La buona notizia è che si cominciano a vedere modelli che funzionano davvero, nel senso di dare un contributo vero alla comprensione di problemi intricati. Mi è piaciuto GLEAM, che permette di simulare un’epidemia. La cosa interessante è che usa dati veri, sia demografici (popolazione e sua distribuzione nelle varie aree) sia di trasporto (gli agenti dell’infezione viaggiano con le persone infettate, in aereo o in treno). A questi aggiungete i dati che descrivono le caratteristiche della malattia che state cercando di modellare: quanto è contagiosa? Quanto è grave? Dove si trova il primo focolaio? E così via. Il modello, poi, mette tutto insieme e elabora uno scenario di previsione.

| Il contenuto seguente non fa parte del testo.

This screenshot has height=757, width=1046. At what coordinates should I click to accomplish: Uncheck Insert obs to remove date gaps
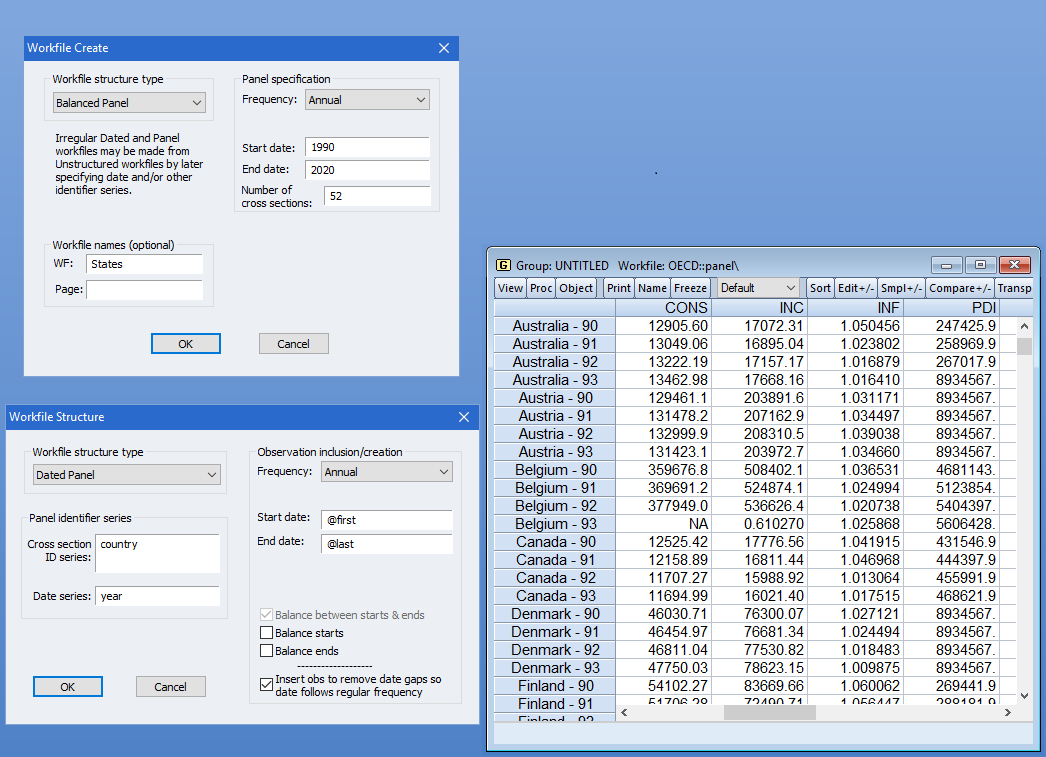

La cattiva notizia è che fare modelli rigorosi e leggibili è molto difficile, e infatti in genere non ci riusciamo. Quelli rigorosi si accollano in pieno la complessità dei fenomeni che cercano di descrivere, con il risultato che molto spesso non sono in grado di dare una risposta univoca che non sia “dipende”; quelli leggibili dai cittadini, dai decisori pubblici o da chiunque non sia un matematico ottengono una leggibilità di superficie (nel senso che i loro risultati sono facili da capire, e spesso appoggiati su visualizzazioni accattivanti) al prezzo di sacrificare la comprensione di come a quel risultato si arriva. Questo problema è ulteriormente complicato dall’avvento dei Big Data, che ci costringono a ridefinire cosa vuol dire “avere le prove di qualcosa” (questo tema merita un approfondimento a parte, per cui non ne parlo qui).

La notizia ottima è che sembra che la comunità di ricercatori e policy makers che stanno sulla frontiera delle politiche pubbliche stia convergendo su quanto segue: le politiche pubbliche faranno il vero salto nel futuro se saranno in grado di devolvere potere e influenza a una cittadinanza sempre più smart. Cioè se saranno trasparenti, partecipative, abilitanti, umili, attenti all’aspetto umano delle interazioni con il cittadino. La tecnologia va bene, anzi serve; ma senza modifiche profonde nel loro modo di pensarsi e di operare, le amministrazioni pubbliche del futuro rischiano di assomigliare al servizio catastale dell’Impero Austro-Ungarico del 1840 (gerarchie quasi militari, regole formali molto strette, pessima gestione delle eccezioni, impenetrabilità dell’amministrazione rispetto alla società civile, dialogo solo attraverso atti formali…), con in più i computers, e magari anche le infografiche. Nei corridoi abbiamo parlato molto di iatrogenesi (politiche pubbliche che, pur benitenzionate, fanno danni perché non hanno l’umiltà intellettuale per riconoscere che è meglio non intervenire su un sistema complesso che non si comprende bene); di trasparenza come bene assoluto, anche per la fiducia che essa genera; di “citizen experts”; e abbiamo fantasticato di partenariati pubblico-privati che possono intervenire su politiche pubbliche quando le procedure normali non funzionano, una specie di commandos di innovatori sociali e civic hackers. È proprio il lavoro che vorrei fare io! Ci hanno provato le Brigate Kafka olandesi, ma dal sito sembra che il progetto sia fermo.

La comunità si è espressa. Vedremo se la Commissione e i policy makers nazionali raccoglieranno questa suggestione, e come. Certo, riforme così profonde sono davvero difficili, e non dipendono solo dalla volontà del singolo decisore. La cosa più saggia che possiamo fare, forse, è provare a spingere la frontiera un po’ più avanti, senza aspettarsi troppo. Ma anche senza prenderla persa. Perché – e da oggi sono un po’ più ottimista – sapete una cosa? Non è persa. Non ancora. E questa partita è troppo importante per non giocarla fino all’ultimo minuto.